Halal ... and Locally Grown

July 6, 2008

Author: Tara Tuckwiller

Source: The Charleston Gazette

http://www.wvgazette.com/News/200807050258

When Ruby Abdulla moved to Charleston 32 years ago, she and her husband started looking around the grocery stores for halal foods - the only foods that are lawful for Muslims to eat.

"I have to tell you - when we first came here, we couldn't even buy bread," said Abdulla, a realty agent with Old Colony. "Sunbeam bread was the only one that had vegetable oil. The rest of the bread had lard. Cookies - we couldn't buy those, either.

"But things have changed quite a bit."

As the Kanawha Valley's Muslim population has grown, a couple of locally owned stores have started carrying halal foods. The foods must contain no pork or alcohol, among other things, and the meats must come from specially slaughtered animals.

But almost always, those foods are trucked in from out of state. Almeshia Brown, an agriculture extension specialist at West Virginia State University, wants to change that.

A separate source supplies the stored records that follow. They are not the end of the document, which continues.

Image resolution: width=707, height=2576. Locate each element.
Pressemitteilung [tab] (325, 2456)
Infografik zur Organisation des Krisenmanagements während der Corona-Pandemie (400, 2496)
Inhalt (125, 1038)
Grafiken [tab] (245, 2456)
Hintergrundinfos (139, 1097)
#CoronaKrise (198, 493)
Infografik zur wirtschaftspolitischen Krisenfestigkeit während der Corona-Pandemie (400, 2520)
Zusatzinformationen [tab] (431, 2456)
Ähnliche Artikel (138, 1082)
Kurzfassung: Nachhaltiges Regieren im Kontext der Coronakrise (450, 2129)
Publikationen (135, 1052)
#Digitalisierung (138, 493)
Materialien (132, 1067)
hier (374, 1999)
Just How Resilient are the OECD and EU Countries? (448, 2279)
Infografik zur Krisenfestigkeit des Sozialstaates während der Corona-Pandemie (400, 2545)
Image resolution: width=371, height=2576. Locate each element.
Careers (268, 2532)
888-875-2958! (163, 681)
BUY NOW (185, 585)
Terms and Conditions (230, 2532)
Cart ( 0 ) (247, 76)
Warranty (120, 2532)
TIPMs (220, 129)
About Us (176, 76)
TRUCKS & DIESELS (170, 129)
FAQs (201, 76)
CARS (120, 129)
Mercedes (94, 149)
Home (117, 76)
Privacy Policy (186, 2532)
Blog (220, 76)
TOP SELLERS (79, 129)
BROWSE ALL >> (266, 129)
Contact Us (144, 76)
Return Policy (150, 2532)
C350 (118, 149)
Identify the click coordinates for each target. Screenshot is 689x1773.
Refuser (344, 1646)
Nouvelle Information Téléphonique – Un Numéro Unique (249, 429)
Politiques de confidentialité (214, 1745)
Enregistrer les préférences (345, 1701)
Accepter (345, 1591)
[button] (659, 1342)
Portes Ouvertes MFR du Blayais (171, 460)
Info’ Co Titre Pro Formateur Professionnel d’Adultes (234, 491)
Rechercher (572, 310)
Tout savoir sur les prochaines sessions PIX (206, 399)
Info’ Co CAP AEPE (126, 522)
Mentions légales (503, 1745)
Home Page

Brown is Muslim - and she says she has to buy about 60 percent of her groceries over the Internet.

"Why couldn't we keep that money here in West Virginia?" she asked.

Brown is part of a statewide project to teach the West Virginia public - including farmers, stores and restaurants - about the potential cash cow that is halal food.

"We've got to educate farmers," said Teresa Halloran, a marketing specialist with the state Department of Agriculture, who is part of the project. The department is working on both halal and kosher certifications for West Virginia foods, from honey, salsa and bread to goat, chicken and beef.

"This is an avenue to [farmers] to distribute their meat," Halloran said. "Rather than taking it up to Pennsylvania for slaughter, they could keep it in the state."